The best comic book horror anthology yet committed to film, the 1982 CREEPSHOW is a glorious collaboration between writer Stephen King and director George A. Romero. Slarek gets all excited about Second Sight's Blu-ray.
 
  "You see that crap? All that horror crap? Things coming out of crates and eating people? Dead people coming back to life? People turning into weeds, for Christ's sake?"
  Concerned father Stan to his wife after throwing away his son
Billy's horror comic, providing a brief preview of things to come
  "The most fun you'll ever have being scared."
  Original tagline for Creepshow

 

I recently realised that every time I've reviewed an anthology horror film I've opened by musing how difficult it is to get such things right. I also realise that by bringing that up, I've effectively done the exact same thing here, damn it. Consistency has always been an issue with such films and that's hardly surprising, given that you'll also be lucky to find four or five consecutive features made by the same director that are of uniform quality. So just for the hell of it, let's split these movies into two distinct categories, those in which the individual stories are handled by different writers and/or directors, and those where the same writer and director are responsible for the whole thing. In theory, films that fall into that second group should be more consistent in content and style than those in the first, but it doesn't always work out that way.

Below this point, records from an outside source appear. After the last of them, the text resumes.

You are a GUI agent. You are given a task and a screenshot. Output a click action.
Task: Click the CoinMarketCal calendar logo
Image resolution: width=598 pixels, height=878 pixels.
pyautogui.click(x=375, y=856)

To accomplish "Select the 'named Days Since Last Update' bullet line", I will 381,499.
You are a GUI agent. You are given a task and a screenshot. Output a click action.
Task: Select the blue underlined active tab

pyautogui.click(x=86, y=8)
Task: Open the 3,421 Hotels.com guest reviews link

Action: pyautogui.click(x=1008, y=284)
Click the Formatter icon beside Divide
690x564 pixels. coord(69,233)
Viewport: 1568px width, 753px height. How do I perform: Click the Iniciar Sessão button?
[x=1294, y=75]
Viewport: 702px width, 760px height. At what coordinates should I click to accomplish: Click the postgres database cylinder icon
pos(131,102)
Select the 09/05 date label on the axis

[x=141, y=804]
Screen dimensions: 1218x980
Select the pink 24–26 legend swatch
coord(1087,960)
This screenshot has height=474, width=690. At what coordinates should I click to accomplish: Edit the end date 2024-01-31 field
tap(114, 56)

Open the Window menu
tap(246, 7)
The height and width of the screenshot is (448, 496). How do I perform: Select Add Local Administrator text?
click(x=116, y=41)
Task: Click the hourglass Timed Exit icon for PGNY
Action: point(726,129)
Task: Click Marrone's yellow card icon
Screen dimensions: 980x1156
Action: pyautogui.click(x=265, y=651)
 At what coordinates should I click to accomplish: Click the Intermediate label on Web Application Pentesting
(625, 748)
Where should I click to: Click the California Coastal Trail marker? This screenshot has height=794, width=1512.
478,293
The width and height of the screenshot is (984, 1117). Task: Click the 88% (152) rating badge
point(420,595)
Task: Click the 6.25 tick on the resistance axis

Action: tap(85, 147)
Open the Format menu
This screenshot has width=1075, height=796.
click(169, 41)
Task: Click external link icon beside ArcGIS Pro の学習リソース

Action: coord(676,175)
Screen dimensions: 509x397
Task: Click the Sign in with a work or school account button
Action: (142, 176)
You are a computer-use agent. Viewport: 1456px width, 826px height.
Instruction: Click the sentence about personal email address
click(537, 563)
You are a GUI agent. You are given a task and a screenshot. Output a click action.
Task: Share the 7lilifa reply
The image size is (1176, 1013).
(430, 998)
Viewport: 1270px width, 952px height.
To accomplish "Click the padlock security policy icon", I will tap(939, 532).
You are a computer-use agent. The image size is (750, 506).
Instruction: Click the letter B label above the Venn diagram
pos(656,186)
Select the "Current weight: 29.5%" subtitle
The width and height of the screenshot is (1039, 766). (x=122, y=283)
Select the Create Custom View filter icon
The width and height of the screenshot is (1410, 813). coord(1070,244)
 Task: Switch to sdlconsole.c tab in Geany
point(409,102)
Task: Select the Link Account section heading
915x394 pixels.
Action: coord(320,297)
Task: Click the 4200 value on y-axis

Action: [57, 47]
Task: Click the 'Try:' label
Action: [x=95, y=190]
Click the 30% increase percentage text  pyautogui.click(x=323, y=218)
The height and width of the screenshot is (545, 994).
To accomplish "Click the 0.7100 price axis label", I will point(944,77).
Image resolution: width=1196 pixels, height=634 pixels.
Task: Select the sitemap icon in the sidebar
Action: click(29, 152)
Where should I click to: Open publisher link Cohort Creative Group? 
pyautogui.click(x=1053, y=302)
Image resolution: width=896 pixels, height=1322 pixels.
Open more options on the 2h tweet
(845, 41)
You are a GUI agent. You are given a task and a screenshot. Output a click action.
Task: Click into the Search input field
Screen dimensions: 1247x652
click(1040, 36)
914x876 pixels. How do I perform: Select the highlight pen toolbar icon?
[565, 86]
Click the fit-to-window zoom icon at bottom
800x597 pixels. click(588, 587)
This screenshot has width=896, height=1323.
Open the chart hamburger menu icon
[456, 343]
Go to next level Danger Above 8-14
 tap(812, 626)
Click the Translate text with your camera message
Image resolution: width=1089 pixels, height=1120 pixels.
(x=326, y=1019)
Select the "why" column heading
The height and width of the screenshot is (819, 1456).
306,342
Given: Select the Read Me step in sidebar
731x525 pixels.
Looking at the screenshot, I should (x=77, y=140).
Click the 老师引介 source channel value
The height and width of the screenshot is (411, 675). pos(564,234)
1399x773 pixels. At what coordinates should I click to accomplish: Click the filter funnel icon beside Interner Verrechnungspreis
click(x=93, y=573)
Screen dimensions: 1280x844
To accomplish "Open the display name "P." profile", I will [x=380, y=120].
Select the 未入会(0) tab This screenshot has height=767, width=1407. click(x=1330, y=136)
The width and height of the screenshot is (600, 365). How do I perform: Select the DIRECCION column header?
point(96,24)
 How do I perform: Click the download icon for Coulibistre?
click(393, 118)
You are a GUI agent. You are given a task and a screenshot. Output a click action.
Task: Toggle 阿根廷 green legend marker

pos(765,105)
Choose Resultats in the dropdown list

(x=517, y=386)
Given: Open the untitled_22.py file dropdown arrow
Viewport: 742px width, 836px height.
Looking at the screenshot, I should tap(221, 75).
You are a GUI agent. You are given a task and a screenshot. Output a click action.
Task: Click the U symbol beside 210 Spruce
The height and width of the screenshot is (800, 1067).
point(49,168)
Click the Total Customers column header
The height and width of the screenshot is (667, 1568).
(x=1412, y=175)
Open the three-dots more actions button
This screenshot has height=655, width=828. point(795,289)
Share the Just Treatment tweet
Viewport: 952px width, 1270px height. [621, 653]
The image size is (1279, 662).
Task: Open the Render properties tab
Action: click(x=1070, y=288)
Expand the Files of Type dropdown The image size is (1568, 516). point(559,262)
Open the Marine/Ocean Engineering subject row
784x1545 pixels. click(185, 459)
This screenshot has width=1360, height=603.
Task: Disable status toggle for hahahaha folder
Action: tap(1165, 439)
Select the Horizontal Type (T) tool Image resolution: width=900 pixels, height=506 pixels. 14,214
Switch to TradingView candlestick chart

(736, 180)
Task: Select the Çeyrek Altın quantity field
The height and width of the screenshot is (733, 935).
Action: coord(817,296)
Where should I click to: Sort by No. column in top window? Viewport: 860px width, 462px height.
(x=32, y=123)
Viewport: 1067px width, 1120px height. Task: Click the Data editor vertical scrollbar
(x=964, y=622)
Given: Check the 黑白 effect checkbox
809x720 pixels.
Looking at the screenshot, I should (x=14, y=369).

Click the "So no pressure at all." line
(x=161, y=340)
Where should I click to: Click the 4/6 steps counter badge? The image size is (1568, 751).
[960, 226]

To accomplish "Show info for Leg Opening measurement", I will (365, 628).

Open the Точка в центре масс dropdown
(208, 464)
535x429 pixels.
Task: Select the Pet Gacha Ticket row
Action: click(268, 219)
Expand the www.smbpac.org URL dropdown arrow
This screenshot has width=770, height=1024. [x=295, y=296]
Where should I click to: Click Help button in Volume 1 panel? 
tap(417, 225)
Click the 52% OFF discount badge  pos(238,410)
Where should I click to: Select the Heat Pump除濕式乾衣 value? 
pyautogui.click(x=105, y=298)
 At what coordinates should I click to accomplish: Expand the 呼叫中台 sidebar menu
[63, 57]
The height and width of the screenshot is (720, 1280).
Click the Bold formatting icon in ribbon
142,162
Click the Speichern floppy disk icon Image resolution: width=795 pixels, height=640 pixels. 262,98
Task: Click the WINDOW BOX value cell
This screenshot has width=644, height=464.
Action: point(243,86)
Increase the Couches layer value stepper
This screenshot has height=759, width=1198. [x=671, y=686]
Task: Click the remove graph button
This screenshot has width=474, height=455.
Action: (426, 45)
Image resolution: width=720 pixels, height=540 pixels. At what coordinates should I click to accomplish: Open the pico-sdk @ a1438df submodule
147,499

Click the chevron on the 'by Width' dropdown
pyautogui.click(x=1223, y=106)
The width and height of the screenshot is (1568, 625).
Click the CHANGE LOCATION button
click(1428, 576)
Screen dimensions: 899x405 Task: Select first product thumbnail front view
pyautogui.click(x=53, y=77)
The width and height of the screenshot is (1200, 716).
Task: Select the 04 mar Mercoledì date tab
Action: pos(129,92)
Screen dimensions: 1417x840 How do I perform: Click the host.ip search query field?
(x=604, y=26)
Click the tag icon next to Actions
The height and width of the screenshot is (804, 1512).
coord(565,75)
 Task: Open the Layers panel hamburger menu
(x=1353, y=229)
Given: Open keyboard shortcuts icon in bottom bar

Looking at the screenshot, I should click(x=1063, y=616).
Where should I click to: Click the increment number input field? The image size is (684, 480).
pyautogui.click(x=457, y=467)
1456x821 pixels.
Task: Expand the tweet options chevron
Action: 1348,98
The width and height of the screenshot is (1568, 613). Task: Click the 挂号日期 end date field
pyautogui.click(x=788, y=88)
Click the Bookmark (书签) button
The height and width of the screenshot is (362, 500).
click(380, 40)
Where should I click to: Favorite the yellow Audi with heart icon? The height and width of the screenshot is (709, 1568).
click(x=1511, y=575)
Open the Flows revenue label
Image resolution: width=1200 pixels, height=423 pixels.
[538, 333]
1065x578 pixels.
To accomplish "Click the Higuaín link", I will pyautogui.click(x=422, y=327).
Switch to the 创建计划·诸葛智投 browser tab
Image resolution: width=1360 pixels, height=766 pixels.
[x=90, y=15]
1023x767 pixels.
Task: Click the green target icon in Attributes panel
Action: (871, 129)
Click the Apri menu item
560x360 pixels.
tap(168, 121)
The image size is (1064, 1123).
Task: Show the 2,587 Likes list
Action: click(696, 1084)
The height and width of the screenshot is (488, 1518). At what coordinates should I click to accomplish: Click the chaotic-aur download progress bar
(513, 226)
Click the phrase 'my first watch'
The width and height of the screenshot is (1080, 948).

In the mid-to-late 1960s and early 70s, British film company Amicus made the format their own the likes of Dr. Terror's House of Horrors, Vault of Horror, Tales From the Crypt, Asylum, The House That Dripped Blood and Torture Garden, all of which did solid box-office business. Yet despite the fact that each of these films had a single screenwriter and director, only Tales From the Crypt and Vault of Horror have the consistency of quality we're looking for here. That the stories in both were direct adaptations of ones that had been published in the identically titled E.C. Horror Comics of the early 50s is surely no coincidence.

Horror anthologies have come and gone since and the quality of the individual components have continued to vary. Then in 1982, a new one appeared that nailed the format better than any film since Tales From the Crypt had done ten years earlier. And what do you know, once again those E.C. Horror Comics were the driving force behind the project, though this time they were the inspiration for five new tales rather than the source material for screen adaptations. And they were written and directed by people with a passion for these comics and the collective skill to bring them to life on screen. Ladies and gentlemen, welcome to Creepshow, five diabolical tales of comic book horror created by two giants of the genre, author Stephen King and director George A. Romero.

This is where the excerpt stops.